Run the following command in your local terminal after replacing:
<YOUR_SERVER_PORT>
with the PORT allotted to your remote server (For the NodeShift server – you can find it in the deployed GPU details on the dashboard).
<PATH_TO_SSH_KEY>
with the path to the location where your SSH key is stored.
<YOUR_SERVER_IP>
with the IP address of your remote server.
ssh -L 7860:localhost:7860 -p <YOUR_SERVER_PORT> -i <PATH_TO_SSH_KEY> root@<YOUR_SERVER_IP>
After this copy the URL you received in your remote server: http://0.0.0.0:7860
And paste this on your local browser to access the Gradio session.
4. Once you upload a reference audio file with a text, the model will synthesize an audio of the refernece voice speaking the given text.

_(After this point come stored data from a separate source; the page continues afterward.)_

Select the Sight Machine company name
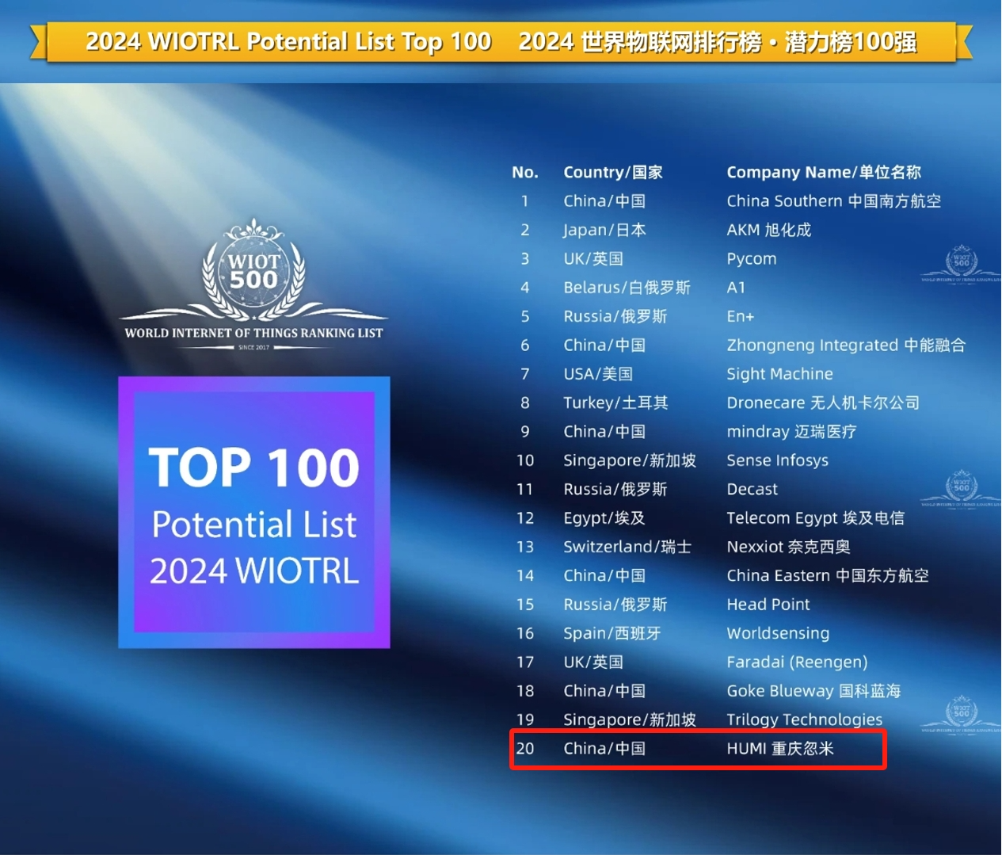The image size is (1002, 855). coord(779,374)
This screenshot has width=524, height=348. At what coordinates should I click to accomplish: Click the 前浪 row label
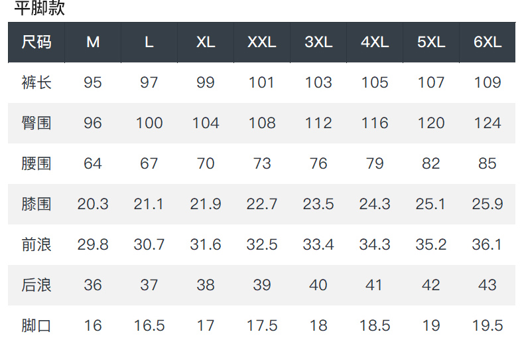pyautogui.click(x=36, y=244)
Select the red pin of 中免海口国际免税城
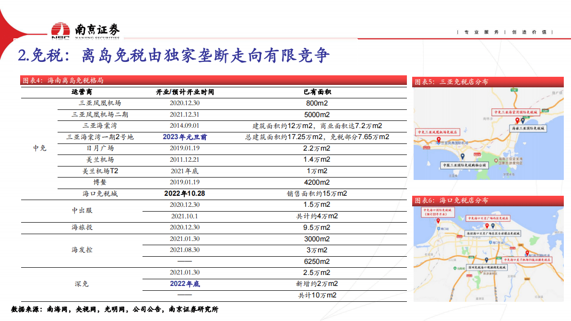 pyautogui.click(x=438, y=221)
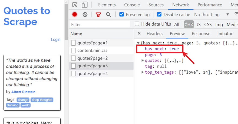This screenshot has height=124, width=238.
Task: Toggle the red filter funnel icon
Action: [98, 15]
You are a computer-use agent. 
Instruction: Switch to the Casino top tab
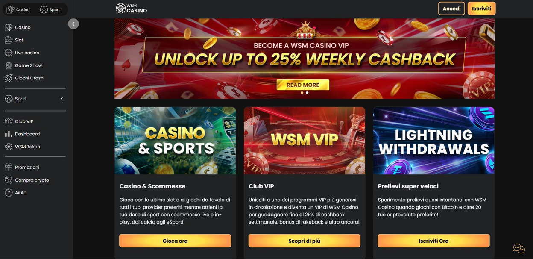(18, 9)
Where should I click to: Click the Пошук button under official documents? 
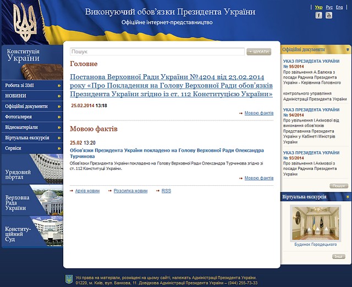coord(338,186)
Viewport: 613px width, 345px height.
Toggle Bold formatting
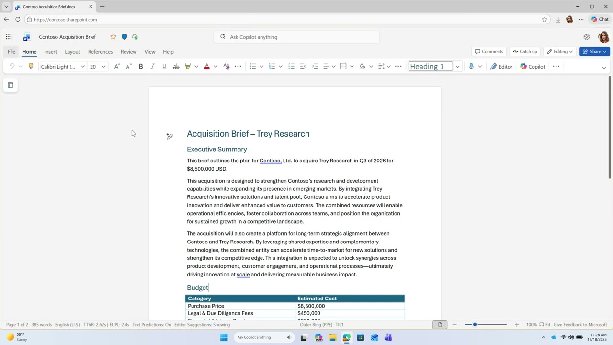[141, 67]
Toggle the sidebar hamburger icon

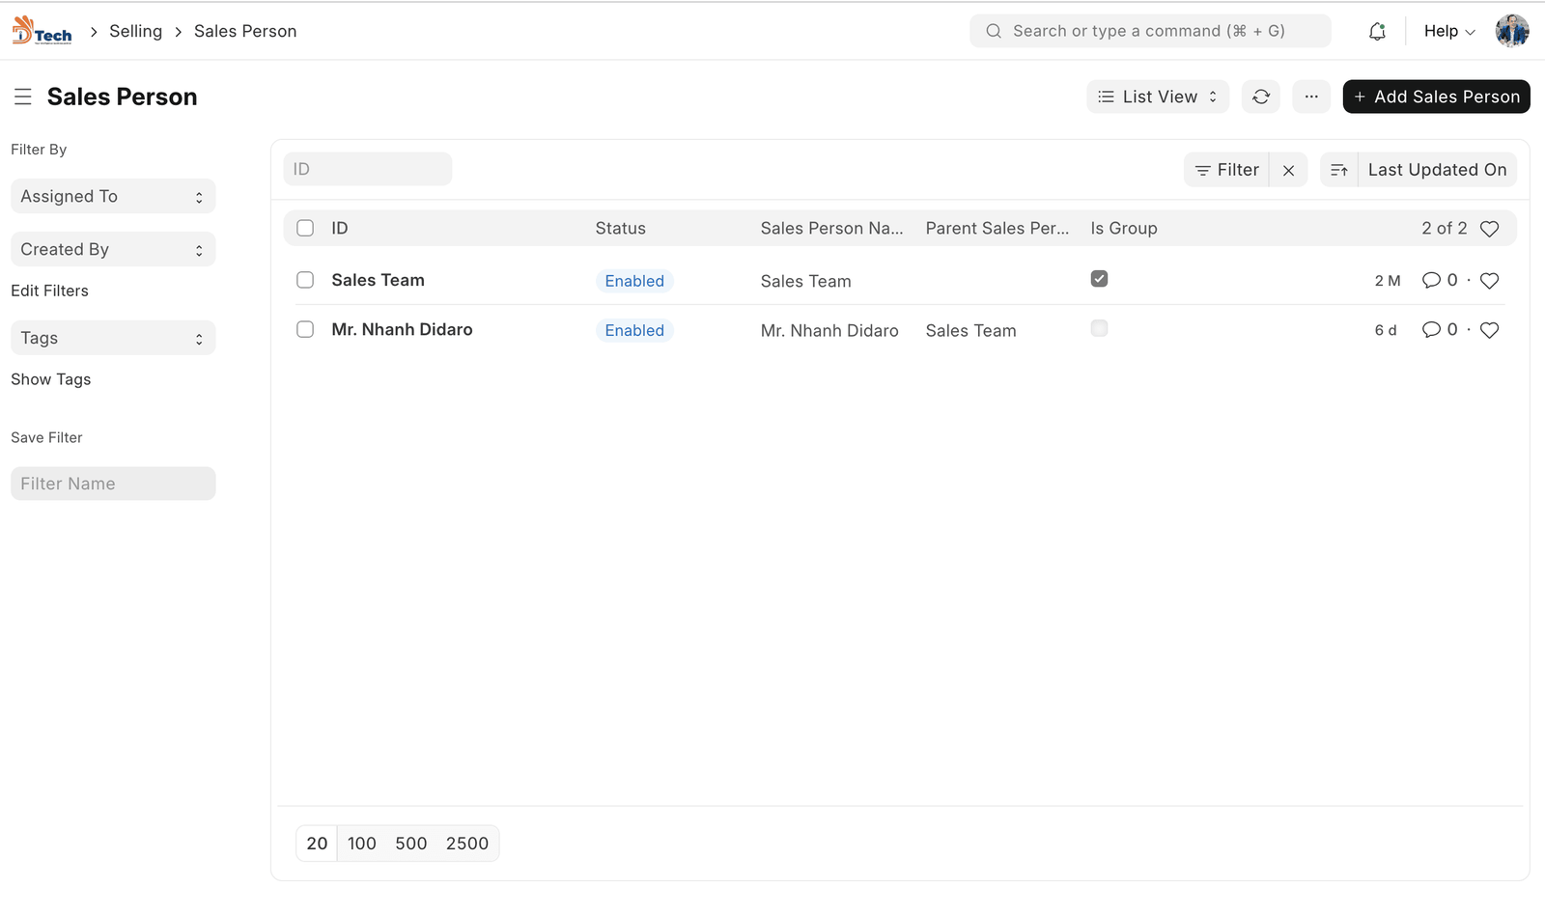[x=23, y=97]
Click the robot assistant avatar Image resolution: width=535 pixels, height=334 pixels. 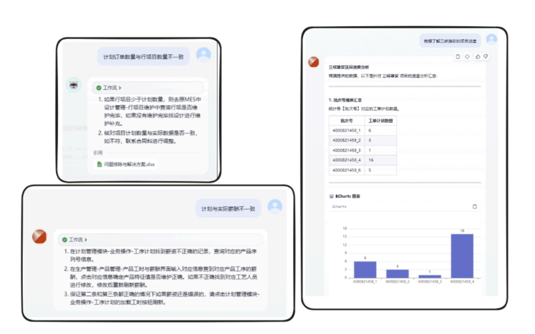click(74, 85)
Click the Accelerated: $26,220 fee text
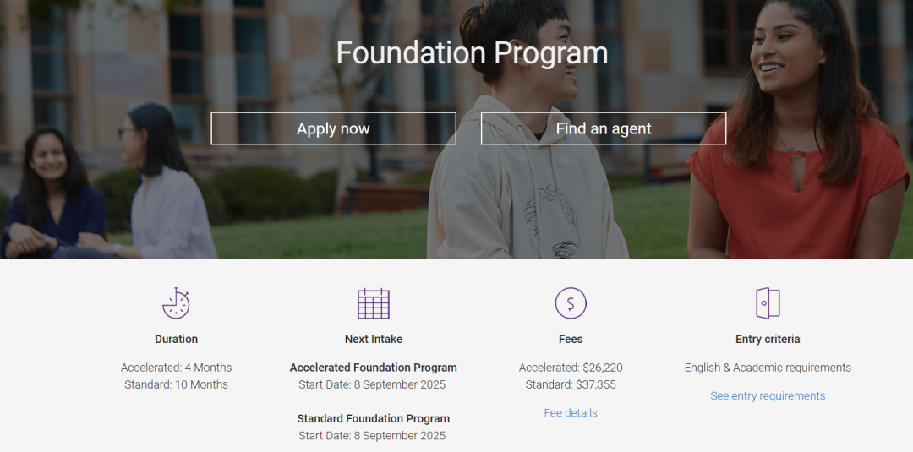913x452 pixels. pos(571,368)
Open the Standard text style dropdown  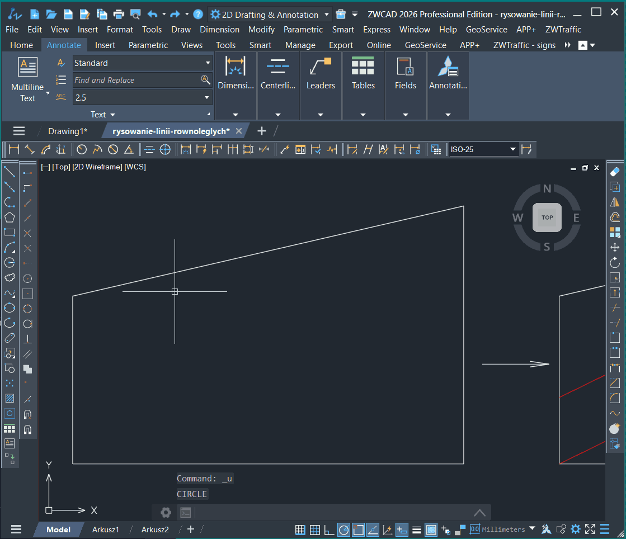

Here’s the original voice vs generated cloned voice outputs:
https://drive.google.com/drive/folders/1GUojYD1SklaIKE6XSE3L1xOHNXeoDfC4?usp=sharing
Conclusion
IndexTTS2 brings together precision, flexibility, and emotional depth in a way no other TTS model has achieved, offering both strict duration control and natural prosody, along with independent tuning of timbre and emotion for truly lifelike voice synthesis. By following the steps outlined in this guide, you can quickly set up and run the model locally, unlocking its full potential for projects like dubbing, narration, or creative audio generation. With NodeShift making the installation process seamless and GPU-accelerated deployment effortless, you not only gain access to cutting-edge speech technology but also the infrastructure to scale it smoothly for research, prototyping, or production.